MATERIAL TO PROCESS –

-=-=-

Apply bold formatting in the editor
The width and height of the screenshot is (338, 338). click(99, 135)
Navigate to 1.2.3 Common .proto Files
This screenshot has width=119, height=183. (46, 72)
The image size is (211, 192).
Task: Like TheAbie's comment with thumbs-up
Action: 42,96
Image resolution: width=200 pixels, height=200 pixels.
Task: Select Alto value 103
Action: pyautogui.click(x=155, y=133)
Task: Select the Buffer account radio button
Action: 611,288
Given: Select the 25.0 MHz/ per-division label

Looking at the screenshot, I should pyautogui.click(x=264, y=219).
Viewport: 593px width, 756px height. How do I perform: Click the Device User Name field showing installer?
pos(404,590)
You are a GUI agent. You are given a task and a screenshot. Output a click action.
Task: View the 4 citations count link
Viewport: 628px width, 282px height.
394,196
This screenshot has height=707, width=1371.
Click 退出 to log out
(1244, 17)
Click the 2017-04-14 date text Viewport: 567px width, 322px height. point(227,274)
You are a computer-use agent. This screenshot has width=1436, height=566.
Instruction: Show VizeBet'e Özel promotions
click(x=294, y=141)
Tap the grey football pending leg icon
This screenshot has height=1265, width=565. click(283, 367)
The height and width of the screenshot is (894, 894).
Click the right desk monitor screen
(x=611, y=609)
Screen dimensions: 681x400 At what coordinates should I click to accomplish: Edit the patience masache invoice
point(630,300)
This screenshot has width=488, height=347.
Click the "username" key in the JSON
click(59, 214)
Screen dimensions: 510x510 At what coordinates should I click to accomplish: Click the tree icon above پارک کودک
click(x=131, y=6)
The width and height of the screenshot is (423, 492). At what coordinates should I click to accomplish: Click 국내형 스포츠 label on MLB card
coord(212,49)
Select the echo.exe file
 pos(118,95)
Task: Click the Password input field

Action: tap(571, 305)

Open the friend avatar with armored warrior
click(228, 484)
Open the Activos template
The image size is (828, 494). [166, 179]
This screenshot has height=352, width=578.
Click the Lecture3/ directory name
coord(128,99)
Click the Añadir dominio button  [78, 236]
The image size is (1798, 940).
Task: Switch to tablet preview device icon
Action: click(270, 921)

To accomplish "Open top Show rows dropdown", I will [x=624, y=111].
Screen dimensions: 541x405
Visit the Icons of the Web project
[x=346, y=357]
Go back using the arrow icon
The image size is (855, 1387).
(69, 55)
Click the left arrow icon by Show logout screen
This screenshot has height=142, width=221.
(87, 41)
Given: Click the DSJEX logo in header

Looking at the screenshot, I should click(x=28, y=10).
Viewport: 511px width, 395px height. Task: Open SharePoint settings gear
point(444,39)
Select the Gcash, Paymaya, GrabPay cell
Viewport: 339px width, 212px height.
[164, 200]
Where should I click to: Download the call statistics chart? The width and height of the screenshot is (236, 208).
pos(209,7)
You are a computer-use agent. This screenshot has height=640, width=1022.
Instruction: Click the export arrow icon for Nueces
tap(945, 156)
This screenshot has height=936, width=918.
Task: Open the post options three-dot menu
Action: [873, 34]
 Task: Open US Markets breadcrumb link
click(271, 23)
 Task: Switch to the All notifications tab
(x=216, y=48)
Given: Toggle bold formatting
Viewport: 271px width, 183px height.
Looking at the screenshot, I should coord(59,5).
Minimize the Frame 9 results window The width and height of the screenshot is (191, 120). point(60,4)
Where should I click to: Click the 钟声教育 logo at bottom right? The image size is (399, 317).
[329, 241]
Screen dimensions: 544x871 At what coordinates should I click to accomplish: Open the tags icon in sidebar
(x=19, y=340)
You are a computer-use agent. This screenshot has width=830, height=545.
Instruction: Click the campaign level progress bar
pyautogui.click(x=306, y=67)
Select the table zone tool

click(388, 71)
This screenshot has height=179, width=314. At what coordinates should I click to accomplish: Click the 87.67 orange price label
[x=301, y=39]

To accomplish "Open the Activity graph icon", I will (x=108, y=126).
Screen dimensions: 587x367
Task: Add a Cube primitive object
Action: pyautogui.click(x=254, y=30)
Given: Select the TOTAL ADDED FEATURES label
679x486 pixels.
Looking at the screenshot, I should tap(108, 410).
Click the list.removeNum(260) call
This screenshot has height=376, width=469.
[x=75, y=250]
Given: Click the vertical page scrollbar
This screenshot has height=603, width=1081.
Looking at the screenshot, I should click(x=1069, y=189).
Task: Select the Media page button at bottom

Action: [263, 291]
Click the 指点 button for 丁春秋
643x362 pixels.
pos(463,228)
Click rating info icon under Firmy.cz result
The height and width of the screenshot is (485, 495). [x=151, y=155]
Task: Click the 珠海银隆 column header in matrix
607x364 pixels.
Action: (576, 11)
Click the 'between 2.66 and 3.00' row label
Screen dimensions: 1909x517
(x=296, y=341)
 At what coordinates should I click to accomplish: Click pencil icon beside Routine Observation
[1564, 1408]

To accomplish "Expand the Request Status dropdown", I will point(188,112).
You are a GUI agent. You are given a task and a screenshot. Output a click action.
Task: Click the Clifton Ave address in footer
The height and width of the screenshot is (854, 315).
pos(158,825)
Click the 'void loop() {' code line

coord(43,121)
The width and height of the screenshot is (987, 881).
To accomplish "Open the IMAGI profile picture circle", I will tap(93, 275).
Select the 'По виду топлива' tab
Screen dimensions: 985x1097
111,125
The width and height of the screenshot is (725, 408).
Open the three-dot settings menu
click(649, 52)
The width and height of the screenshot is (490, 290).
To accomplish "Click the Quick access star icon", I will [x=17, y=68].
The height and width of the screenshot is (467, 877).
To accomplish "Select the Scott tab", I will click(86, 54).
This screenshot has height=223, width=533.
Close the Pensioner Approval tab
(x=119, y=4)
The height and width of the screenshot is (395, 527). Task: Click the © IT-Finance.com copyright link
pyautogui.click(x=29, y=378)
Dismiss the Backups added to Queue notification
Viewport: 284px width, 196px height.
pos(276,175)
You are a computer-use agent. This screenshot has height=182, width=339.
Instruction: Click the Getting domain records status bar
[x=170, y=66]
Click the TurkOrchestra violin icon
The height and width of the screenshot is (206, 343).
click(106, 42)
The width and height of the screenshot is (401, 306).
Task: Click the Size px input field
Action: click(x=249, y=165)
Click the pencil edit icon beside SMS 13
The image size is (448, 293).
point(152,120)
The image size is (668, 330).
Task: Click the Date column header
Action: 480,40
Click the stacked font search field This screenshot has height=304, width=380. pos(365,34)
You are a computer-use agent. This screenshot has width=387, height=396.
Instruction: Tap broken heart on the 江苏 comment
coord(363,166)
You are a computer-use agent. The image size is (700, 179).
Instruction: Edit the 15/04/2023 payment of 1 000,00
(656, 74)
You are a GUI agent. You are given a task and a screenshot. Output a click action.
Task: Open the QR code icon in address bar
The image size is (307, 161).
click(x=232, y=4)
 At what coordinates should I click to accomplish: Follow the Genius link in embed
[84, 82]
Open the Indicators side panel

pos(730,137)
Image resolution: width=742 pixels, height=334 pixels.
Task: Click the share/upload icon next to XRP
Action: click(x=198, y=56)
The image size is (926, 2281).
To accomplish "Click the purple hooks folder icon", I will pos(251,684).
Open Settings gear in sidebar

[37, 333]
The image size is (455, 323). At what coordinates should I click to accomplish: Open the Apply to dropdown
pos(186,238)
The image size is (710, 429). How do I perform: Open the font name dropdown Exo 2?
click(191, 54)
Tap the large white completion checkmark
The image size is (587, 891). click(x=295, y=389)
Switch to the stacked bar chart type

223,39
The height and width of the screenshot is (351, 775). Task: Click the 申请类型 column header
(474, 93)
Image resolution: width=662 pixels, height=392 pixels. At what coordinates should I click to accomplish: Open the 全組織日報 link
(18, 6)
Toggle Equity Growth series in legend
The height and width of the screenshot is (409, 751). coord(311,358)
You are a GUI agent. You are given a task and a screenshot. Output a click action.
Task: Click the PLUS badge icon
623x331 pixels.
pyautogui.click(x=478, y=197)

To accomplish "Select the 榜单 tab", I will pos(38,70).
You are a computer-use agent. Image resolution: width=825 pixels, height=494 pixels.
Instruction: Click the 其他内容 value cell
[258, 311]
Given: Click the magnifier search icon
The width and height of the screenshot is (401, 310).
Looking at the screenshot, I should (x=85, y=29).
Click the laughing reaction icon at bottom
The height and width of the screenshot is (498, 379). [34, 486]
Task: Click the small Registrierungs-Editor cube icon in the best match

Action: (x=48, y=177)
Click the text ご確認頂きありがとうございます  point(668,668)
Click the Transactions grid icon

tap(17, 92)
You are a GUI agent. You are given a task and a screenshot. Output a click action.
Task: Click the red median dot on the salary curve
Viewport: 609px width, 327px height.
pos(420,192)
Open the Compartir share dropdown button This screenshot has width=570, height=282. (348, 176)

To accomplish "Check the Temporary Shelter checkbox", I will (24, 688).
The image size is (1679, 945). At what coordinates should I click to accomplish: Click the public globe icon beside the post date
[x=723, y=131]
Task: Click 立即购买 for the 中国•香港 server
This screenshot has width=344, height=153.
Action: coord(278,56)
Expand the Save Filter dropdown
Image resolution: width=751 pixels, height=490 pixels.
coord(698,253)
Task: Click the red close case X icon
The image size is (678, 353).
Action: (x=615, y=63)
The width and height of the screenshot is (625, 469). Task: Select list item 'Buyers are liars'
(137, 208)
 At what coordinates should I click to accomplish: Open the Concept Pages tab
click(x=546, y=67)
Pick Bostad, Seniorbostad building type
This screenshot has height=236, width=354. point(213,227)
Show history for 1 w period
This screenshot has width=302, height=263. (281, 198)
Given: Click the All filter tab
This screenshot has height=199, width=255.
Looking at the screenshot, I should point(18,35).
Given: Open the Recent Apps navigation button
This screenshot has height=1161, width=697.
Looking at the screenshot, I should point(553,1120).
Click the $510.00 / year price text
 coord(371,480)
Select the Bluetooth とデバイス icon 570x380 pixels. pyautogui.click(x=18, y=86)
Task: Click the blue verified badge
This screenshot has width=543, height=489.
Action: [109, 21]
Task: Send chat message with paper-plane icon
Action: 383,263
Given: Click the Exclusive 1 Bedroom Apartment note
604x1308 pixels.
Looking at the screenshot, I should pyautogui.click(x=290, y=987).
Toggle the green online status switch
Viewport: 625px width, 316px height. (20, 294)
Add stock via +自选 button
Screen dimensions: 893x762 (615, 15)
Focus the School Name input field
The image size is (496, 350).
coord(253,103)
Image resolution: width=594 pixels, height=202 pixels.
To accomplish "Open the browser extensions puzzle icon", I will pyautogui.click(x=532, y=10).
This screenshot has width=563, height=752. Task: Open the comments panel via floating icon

-=-=-

TASK TO CARRY OUT – The string "Expand" may appear on lines of the data above; give the number of those lines and nothing more.

SOLUTION FOR THIS EXERCISE – 2